Car tariffs are off, but Europe continues to live on the edge

Did President Donald Trump finally learn to distinguish between friend and foe? That is the thought that immediately crossed one’s mind, as the US announced the up-to-six-month postponement of tariffs on European and Japanese cars. The alternative explanation is that you can only fight so many trade wars at once, and after Trump has had his way with China, the spotlight will be back on (erstwhile) US allies.


That is, if the trade war with China ever ends. In the aftermath of Trump banning US companies from doing business with Huawei, a telecommunications giant, an increasing number of Washingtonians think that we are living the new normal. While the ‘New Nafta’ negotiations, focused on nations lopsidedly dependent on US trade, Mexico and Canada, the battle with China is more or less between equals. Of course, the same is true for any trade war with the European Union.


Most intriguingly, the Republican party, free-marketeers, and the more radical right are all falling in line behind Trump. The architect of Reaganomics, Arthur Laffer, does not want to second guess Trump’s negotiating strategy. Former Goldman Sachs CEO Lloyd Blankflein believes that tariffs might be ‘effective’ because they hurt China more than the US. Trump’s former chief strategist Steve Bannon argues that this battle will define ‘what the United States is going to be in the future’, as it highlights how ‘China has been running an economic war against the industrial democracies for now 20 years’.


But the danger is hardly over, even for Europe. First with Brexit and now with auto tariffs the cliff edge has only been moved to late 2019. This is the outlook for the world economy and politics in general and for Europe in particular. At some point, if we do not watch it, someone will actually step off the cliff.
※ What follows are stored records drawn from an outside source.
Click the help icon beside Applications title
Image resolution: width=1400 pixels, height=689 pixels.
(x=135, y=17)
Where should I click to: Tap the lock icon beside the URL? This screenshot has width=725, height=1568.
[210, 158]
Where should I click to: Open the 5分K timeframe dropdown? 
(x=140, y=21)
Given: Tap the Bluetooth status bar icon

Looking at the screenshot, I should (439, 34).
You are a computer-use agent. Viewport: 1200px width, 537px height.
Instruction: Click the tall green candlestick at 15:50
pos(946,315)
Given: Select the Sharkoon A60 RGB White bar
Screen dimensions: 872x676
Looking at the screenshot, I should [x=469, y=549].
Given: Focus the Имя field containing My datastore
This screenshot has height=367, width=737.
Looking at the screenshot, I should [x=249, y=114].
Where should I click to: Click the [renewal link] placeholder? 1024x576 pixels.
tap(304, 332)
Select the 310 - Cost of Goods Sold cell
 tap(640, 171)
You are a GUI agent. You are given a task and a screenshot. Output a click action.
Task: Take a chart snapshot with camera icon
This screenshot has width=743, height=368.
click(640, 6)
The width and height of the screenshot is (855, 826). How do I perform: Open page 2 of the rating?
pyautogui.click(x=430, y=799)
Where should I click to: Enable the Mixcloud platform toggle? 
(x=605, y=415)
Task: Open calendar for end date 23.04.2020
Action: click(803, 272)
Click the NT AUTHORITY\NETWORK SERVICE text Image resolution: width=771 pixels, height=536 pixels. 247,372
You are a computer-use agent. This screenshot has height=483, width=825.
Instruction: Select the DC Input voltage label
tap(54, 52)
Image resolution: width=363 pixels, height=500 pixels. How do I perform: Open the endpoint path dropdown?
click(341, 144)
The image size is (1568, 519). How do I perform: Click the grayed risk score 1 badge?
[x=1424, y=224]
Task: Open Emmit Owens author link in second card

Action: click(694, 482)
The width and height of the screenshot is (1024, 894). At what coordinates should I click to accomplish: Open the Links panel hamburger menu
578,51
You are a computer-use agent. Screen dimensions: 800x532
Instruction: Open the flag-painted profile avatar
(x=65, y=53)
What might prevent that from happening? As distasteful as elements of ramped up rivalry with China may be, it might just do the trick. As a by-product it should remind everyone in the North Atlantic of the importance of the US, UK and the EU – plus at least Canada and the non-EU Nordics – sticking together on trade and much else. Ironically, but hardly uniquely in historical terms, it is precisely this focus on a shared opponent that may save Europe from further tariffs.